Text passage:
-Re: sort phase in hadoop mapper
Sandy Ryza 2013-04-19, 01:29
That makes sense, Samaneh. I was thinking about it more coarsely. As far
as I know, currently there is no way to skip the sort phase - you would
need to modify the code.
On Thu, Apr 18, 2013 at 3:42 PM, Samaneh Shokuhi
> Hi Sandy,
> As i understood map task involves these phases.1) Map processing 2) spill
> buffer contents to disk 3) partitioning 4) sorting 5) merging spill files
> into single file
> MM maybe i am wrong but i thought outputs are grouped in partitioning
> phase and after that it will be sorted in sort phase before sending to
> reducer. Is that what happens in mapper phase ?
> Regarding to your question ,actually I think sort phase is one of the time
> consuming phase in mapper , what i am trying to do is to know how much
> percentage of mapper time is spent on sort phase and investigate if it is
> possible to skip sort in some cases.For example if we have only one reducer
> is it possible to skip the sorting and just flush the data directly to the
> reducer ?
> On Thu, Apr 18, 2013 at 8:46 PM, Sandy Ryza <[EMAIL PROTECTED]>
> > Hi Samaneh,
> > If you want to see the map outputs post sort/shuffle, the easiest way is
> > probably to use an IdentityReducer and inspect the job.

(Screenshot grounding data)
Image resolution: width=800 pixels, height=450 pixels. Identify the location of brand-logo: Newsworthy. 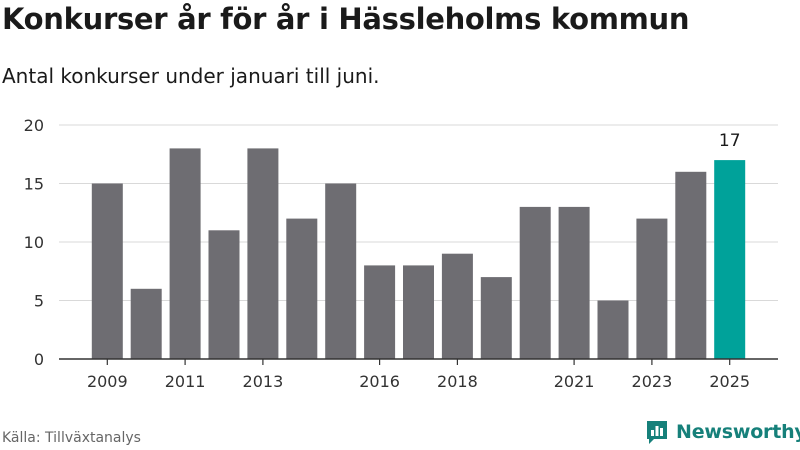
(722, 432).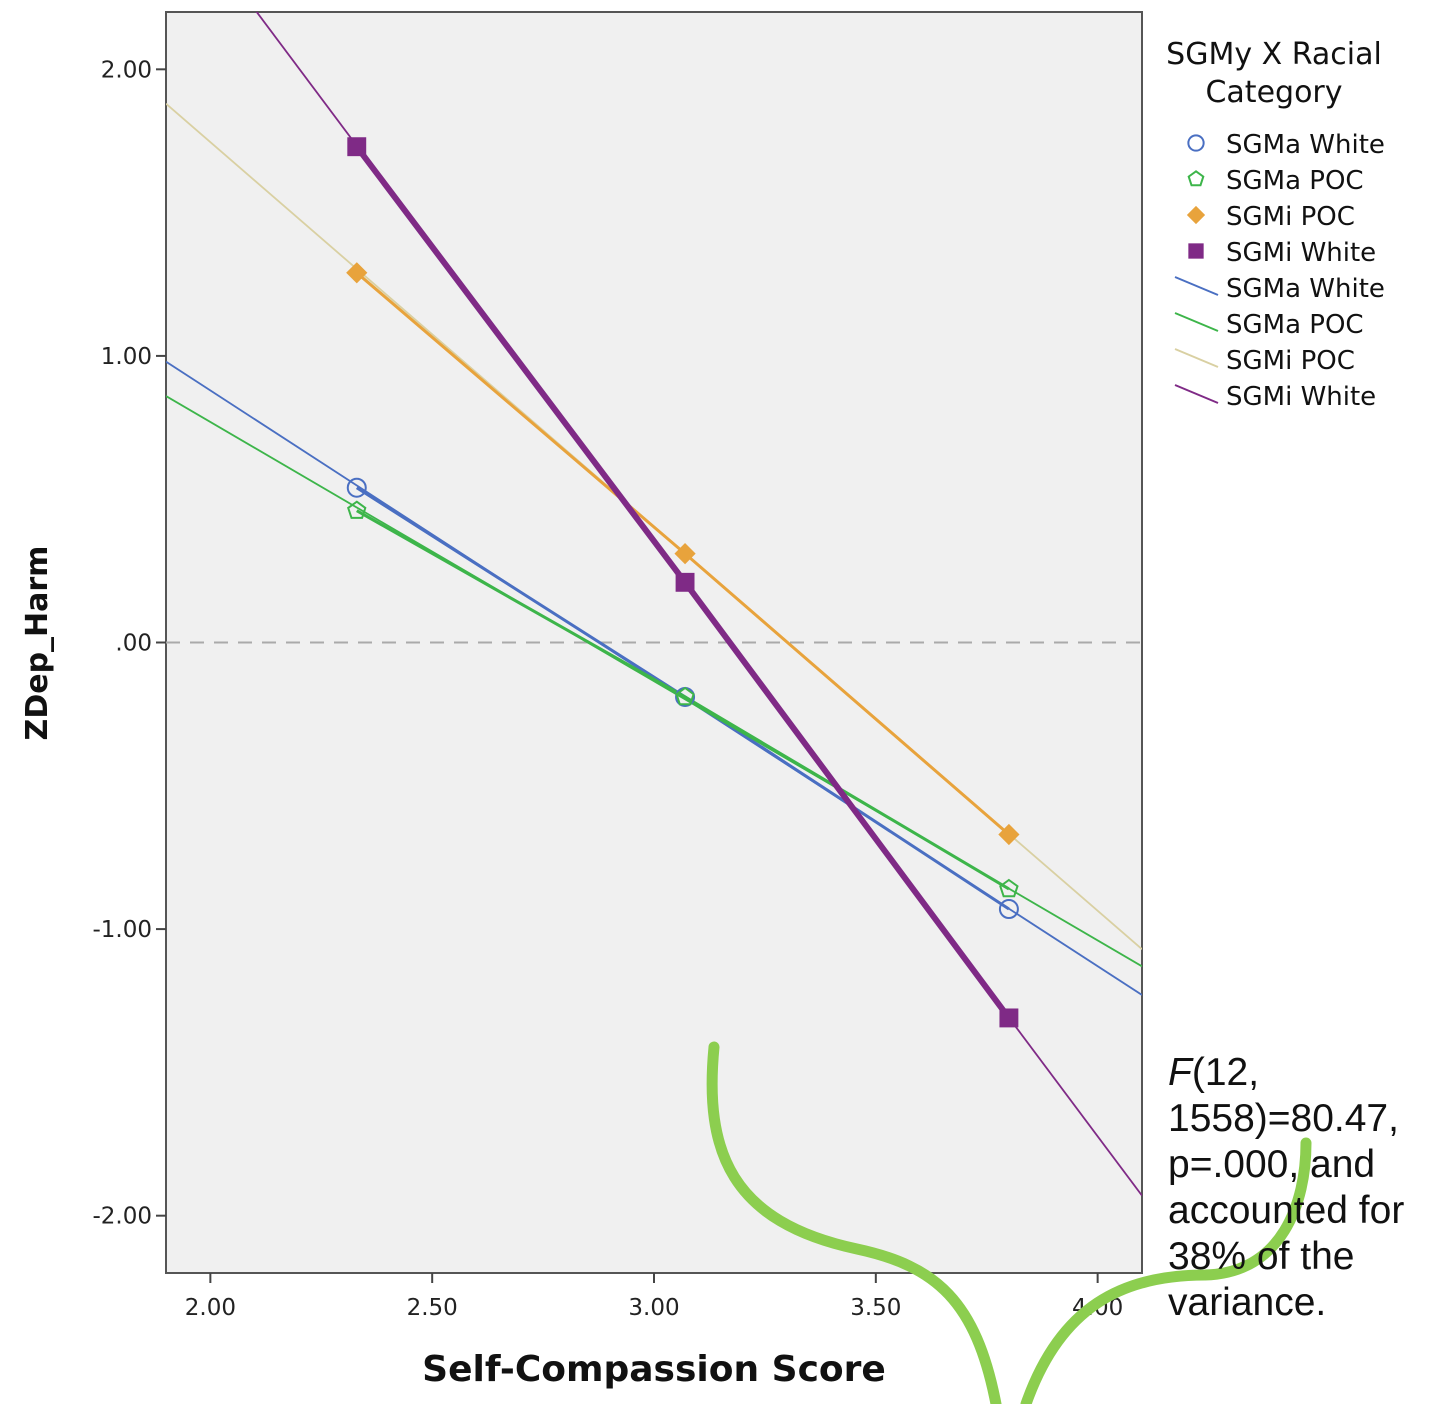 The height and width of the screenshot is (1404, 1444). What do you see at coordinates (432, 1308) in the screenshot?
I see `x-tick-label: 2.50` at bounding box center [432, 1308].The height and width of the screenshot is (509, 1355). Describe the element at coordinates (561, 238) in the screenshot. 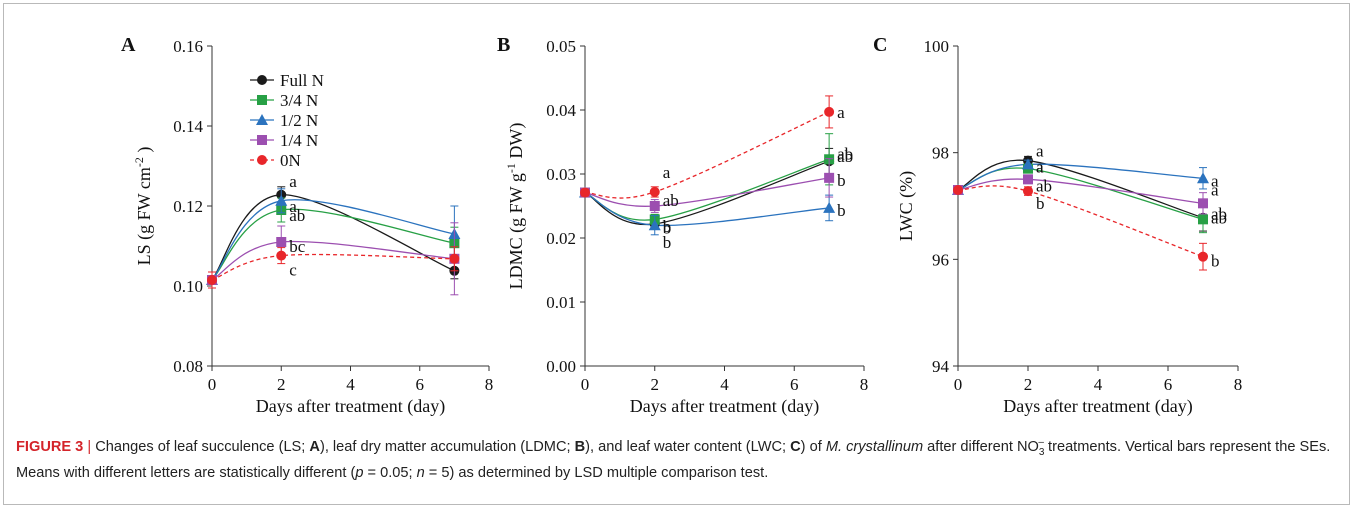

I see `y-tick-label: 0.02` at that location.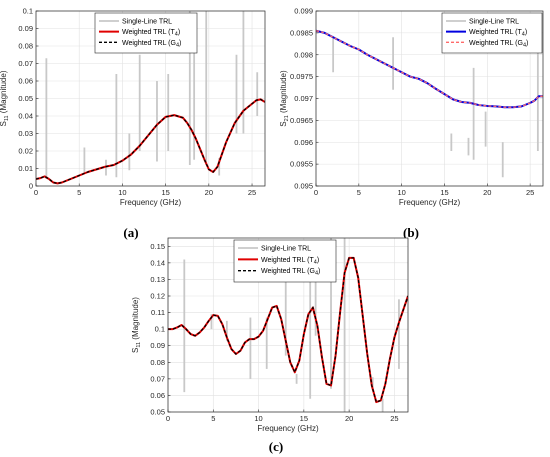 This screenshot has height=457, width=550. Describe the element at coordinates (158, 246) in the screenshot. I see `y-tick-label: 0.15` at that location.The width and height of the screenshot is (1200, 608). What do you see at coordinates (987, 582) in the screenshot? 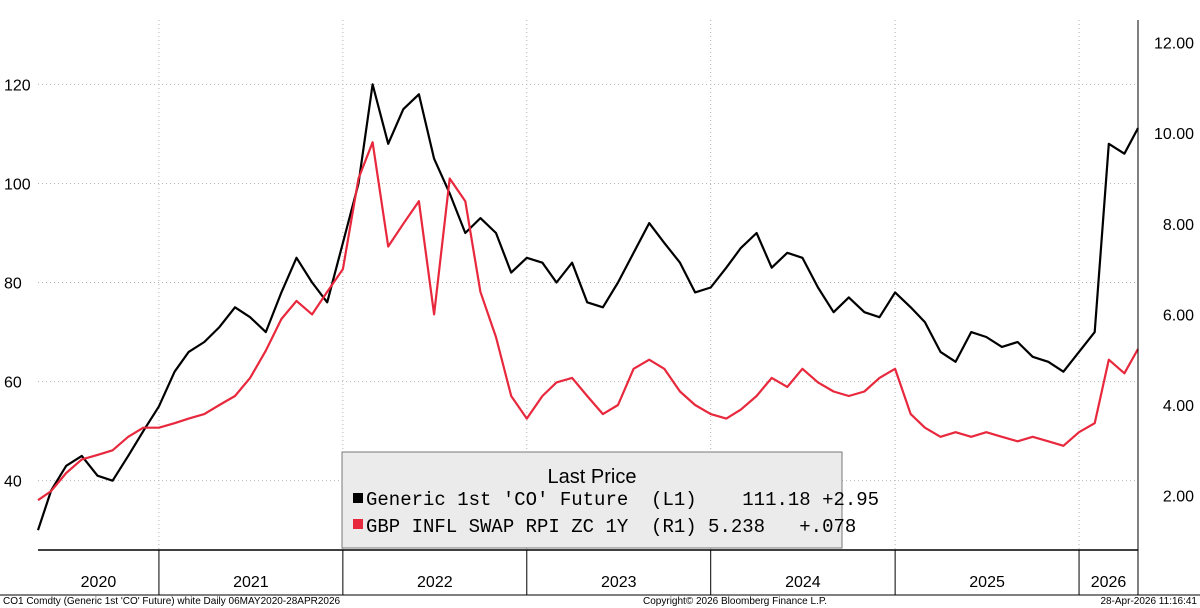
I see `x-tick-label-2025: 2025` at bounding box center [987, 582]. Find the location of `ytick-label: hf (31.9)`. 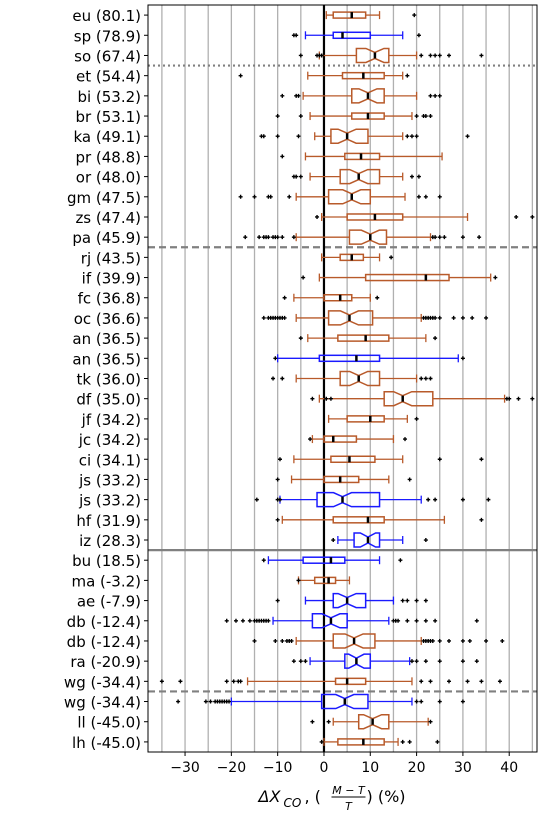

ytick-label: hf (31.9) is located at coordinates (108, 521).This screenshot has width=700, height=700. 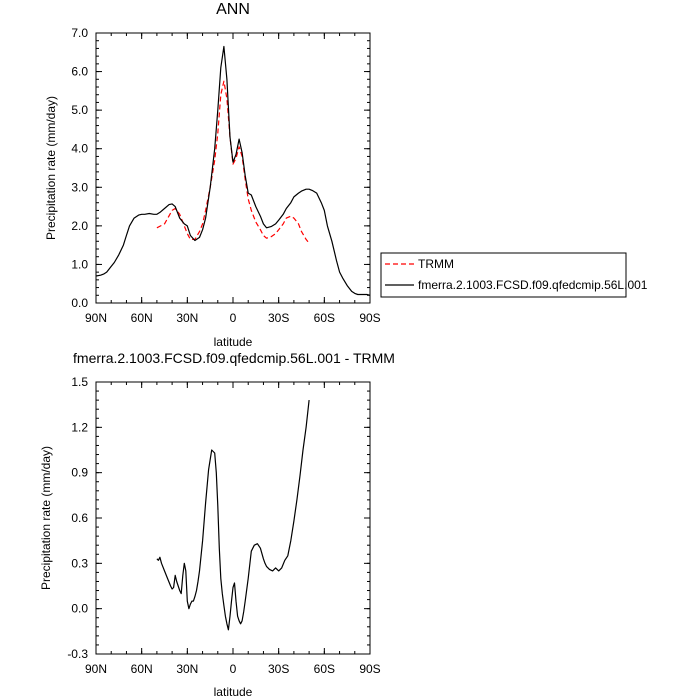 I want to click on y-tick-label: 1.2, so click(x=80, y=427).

The problem:
Please reproduce the Hadoop thread word for word between "On Thu, Apr 18, 2013 at 3:42" and "mapper phase ?", inclusive. The listing stands apart from the Hadoop thread.

Written solution:
On Thu, Apr 18, 2013 at 3:42 PM, Samaneh Shokuhi
> Hi Sandy,
> As i understood map task involves these phases.1) Map processing 2) spill
> buffer contents to disk 3) partitioning 4) sorting 5) merging spill files
> into single file
> MM maybe i am wrong but i thought outputs are grouped in partitioning
> phase and after that it will be sorted in sort phase before sending to
> reducer. Is that what happens in mapper phase ?